Extracted data entries
====
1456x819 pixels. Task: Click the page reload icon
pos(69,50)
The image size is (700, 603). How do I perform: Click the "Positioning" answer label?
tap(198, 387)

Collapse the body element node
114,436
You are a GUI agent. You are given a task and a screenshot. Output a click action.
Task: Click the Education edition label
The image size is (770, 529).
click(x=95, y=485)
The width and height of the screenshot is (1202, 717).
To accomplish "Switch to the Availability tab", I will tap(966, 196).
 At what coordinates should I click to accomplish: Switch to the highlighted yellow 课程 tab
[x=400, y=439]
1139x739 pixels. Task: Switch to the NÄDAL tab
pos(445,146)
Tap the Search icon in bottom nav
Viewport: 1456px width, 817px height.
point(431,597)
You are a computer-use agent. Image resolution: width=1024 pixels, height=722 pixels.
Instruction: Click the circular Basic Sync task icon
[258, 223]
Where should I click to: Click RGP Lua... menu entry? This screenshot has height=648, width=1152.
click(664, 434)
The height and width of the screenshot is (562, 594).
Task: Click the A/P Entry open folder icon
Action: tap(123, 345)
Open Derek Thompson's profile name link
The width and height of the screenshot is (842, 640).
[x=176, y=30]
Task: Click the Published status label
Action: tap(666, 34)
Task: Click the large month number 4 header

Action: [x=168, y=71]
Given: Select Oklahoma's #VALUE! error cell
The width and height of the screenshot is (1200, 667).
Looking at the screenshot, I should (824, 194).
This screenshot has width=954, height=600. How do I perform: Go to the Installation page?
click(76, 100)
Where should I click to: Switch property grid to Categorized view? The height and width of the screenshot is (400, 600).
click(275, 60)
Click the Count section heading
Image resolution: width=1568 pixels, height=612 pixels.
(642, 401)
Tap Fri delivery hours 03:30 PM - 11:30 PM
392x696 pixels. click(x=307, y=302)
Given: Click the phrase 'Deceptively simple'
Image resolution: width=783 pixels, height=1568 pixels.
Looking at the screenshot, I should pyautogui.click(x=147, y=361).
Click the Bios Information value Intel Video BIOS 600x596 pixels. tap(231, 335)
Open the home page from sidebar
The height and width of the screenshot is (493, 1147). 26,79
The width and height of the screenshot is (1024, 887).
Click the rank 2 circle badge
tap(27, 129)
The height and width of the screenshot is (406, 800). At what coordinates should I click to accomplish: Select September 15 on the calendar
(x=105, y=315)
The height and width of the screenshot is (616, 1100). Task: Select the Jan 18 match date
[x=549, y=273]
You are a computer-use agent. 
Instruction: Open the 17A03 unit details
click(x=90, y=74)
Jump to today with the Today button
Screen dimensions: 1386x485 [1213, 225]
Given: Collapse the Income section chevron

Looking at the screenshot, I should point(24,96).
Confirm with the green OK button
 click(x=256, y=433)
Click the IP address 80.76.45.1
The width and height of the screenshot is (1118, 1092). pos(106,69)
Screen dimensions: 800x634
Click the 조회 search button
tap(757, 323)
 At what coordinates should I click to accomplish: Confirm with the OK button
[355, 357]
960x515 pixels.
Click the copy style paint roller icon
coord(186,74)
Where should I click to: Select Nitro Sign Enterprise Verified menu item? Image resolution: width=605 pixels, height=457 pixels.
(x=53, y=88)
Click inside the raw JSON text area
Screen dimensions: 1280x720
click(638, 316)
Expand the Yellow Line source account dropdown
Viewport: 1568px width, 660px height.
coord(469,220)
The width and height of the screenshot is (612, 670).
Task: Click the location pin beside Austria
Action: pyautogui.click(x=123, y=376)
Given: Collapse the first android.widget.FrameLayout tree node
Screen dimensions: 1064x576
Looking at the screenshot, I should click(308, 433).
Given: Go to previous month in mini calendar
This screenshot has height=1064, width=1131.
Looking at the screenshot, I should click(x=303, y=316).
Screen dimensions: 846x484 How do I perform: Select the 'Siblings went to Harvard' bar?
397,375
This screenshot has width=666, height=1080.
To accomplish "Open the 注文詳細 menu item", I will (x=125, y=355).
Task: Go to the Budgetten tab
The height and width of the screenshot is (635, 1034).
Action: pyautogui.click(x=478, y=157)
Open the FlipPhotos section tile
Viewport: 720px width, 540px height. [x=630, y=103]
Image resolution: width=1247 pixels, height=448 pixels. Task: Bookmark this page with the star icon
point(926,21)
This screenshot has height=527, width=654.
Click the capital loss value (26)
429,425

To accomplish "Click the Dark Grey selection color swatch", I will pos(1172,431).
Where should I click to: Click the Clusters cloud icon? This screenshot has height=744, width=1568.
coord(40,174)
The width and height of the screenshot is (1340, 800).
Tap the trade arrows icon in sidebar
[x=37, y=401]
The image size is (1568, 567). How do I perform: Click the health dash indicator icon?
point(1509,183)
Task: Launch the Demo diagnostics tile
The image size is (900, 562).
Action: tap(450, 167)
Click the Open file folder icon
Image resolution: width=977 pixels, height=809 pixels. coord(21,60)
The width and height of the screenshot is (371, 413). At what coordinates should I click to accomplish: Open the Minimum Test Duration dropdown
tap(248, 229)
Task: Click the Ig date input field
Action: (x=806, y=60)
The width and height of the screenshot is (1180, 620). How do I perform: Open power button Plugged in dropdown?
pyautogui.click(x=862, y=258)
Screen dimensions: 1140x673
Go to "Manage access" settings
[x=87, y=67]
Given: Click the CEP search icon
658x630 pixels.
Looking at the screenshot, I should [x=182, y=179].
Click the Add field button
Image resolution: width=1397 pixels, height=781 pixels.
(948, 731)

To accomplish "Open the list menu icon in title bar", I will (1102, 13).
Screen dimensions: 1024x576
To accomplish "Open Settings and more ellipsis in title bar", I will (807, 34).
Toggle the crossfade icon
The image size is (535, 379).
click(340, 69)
====
§ What is needed: Go through the entries and restate each one exactly.

§ Result:
1456x819 pixels. Task: Click the page reload icon
pos(69,50)
The image size is (700, 603). How do I perform: Click the "Positioning" answer label?
tap(198, 387)

Collapse the body element node
114,436
You are a GUI agent. You are given a task and a screenshot. Output a click action.
Task: Click the Education edition label
The image size is (770, 529).
click(x=95, y=485)
The width and height of the screenshot is (1202, 717).
To accomplish "Switch to the Availability tab", I will tap(966, 196).
 At what coordinates should I click to accomplish: Switch to the highlighted yellow 课程 tab
[x=400, y=439]
1139x739 pixels. Task: Switch to the NÄDAL tab
pos(445,146)
Tap the Search icon in bottom nav
Viewport: 1456px width, 817px height.
point(431,597)
You are a computer-use agent. Image resolution: width=1024 pixels, height=722 pixels.
Instruction: Click the circular Basic Sync task icon
[258, 223]
Where should I click to: Click RGP Lua... menu entry? This screenshot has height=648, width=1152.
click(664, 434)
The height and width of the screenshot is (562, 594).
Task: Click the A/P Entry open folder icon
Action: tap(123, 345)
Open Derek Thompson's profile name link
The width and height of the screenshot is (842, 640).
[x=176, y=30]
Task: Click the Published status label
Action: tap(666, 34)
Task: Click the large month number 4 header

Action: [x=168, y=71]
Given: Select Oklahoma's #VALUE! error cell
The width and height of the screenshot is (1200, 667).
Looking at the screenshot, I should (824, 194).
This screenshot has width=954, height=600. How do I perform: Go to the Installation page?
click(76, 100)
Where should I click to: Switch property grid to Categorized view? The height and width of the screenshot is (400, 600).
click(275, 60)
Click the Count section heading
Image resolution: width=1568 pixels, height=612 pixels.
(642, 401)
Tap Fri delivery hours 03:30 PM - 11:30 PM
392x696 pixels. click(x=307, y=302)
Given: Click the phrase 'Deceptively simple'
Image resolution: width=783 pixels, height=1568 pixels.
Looking at the screenshot, I should pyautogui.click(x=147, y=361).
Click the Bios Information value Intel Video BIOS 600x596 pixels. tap(231, 335)
Open the home page from sidebar
The height and width of the screenshot is (493, 1147). 26,79
The width and height of the screenshot is (1024, 887).
Click the rank 2 circle badge
tap(27, 129)
The height and width of the screenshot is (406, 800). At what coordinates should I click to accomplish: Select September 15 on the calendar
(x=105, y=315)
The height and width of the screenshot is (616, 1100). Task: Select the Jan 18 match date
[x=549, y=273]
You are a computer-use agent. 
Instruction: Open the 17A03 unit details
click(x=90, y=74)
Jump to today with the Today button
Screen dimensions: 1386x485 [1213, 225]
Given: Collapse the Income section chevron

Looking at the screenshot, I should point(24,96).
Confirm with the green OK button
 click(x=256, y=433)
Click the IP address 80.76.45.1
The width and height of the screenshot is (1118, 1092). pos(106,69)
Screen dimensions: 800x634
Click the 조회 search button
tap(757, 323)
 At what coordinates should I click to accomplish: Confirm with the OK button
[355, 357]
960x515 pixels.
Click the copy style paint roller icon
coord(186,74)
Where should I click to: Select Nitro Sign Enterprise Verified menu item? Image resolution: width=605 pixels, height=457 pixels.
(x=53, y=88)
Click inside the raw JSON text area
Screen dimensions: 1280x720
click(638, 316)
Expand the Yellow Line source account dropdown
Viewport: 1568px width, 660px height.
coord(469,220)
The width and height of the screenshot is (612, 670).
Task: Click the location pin beside Austria
Action: pyautogui.click(x=123, y=376)
Given: Collapse the first android.widget.FrameLayout tree node
Screen dimensions: 1064x576
Looking at the screenshot, I should click(308, 433).
Given: Go to previous month in mini calendar
This screenshot has height=1064, width=1131.
Looking at the screenshot, I should click(x=303, y=316).
Screen dimensions: 846x484 How do I perform: Select the 'Siblings went to Harvard' bar?
397,375
This screenshot has width=666, height=1080.
To accomplish "Open the 注文詳細 menu item", I will (x=125, y=355).
Task: Go to the Budgetten tab
The height and width of the screenshot is (635, 1034).
Action: pyautogui.click(x=478, y=157)
Open the FlipPhotos section tile
Viewport: 720px width, 540px height. [x=630, y=103]
Image resolution: width=1247 pixels, height=448 pixels. Task: Bookmark this page with the star icon
point(926,21)
This screenshot has height=527, width=654.
Click the capital loss value (26)
429,425

To accomplish "Click the Dark Grey selection color swatch", I will pos(1172,431).
Where should I click to: Click the Clusters cloud icon? This screenshot has height=744, width=1568.
coord(40,174)
The width and height of the screenshot is (1340, 800).
Tap the trade arrows icon in sidebar
[x=37, y=401]
The image size is (1568, 567). How do I perform: Click the health dash indicator icon?
point(1509,183)
Task: Launch the Demo diagnostics tile
The image size is (900, 562).
Action: tap(450, 167)
Click the Open file folder icon
Image resolution: width=977 pixels, height=809 pixels. coord(21,60)
The width and height of the screenshot is (371, 413). At what coordinates should I click to accomplish: Open the Minimum Test Duration dropdown
tap(248, 229)
Task: Click the Ig date input field
Action: (x=806, y=60)
The width and height of the screenshot is (1180, 620). How do I perform: Open power button Plugged in dropdown?
pyautogui.click(x=862, y=258)
Screen dimensions: 1140x673
Go to "Manage access" settings
[x=87, y=67]
Given: Click the CEP search icon
658x630 pixels.
Looking at the screenshot, I should [x=182, y=179].
Click the Add field button
Image resolution: width=1397 pixels, height=781 pixels.
(948, 731)

To accomplish "Open the list menu icon in title bar", I will (1102, 13).
Screen dimensions: 1024x576
To accomplish "Open Settings and more ellipsis in title bar", I will (807, 34).
Toggle the crossfade icon
The image size is (535, 379).
click(340, 69)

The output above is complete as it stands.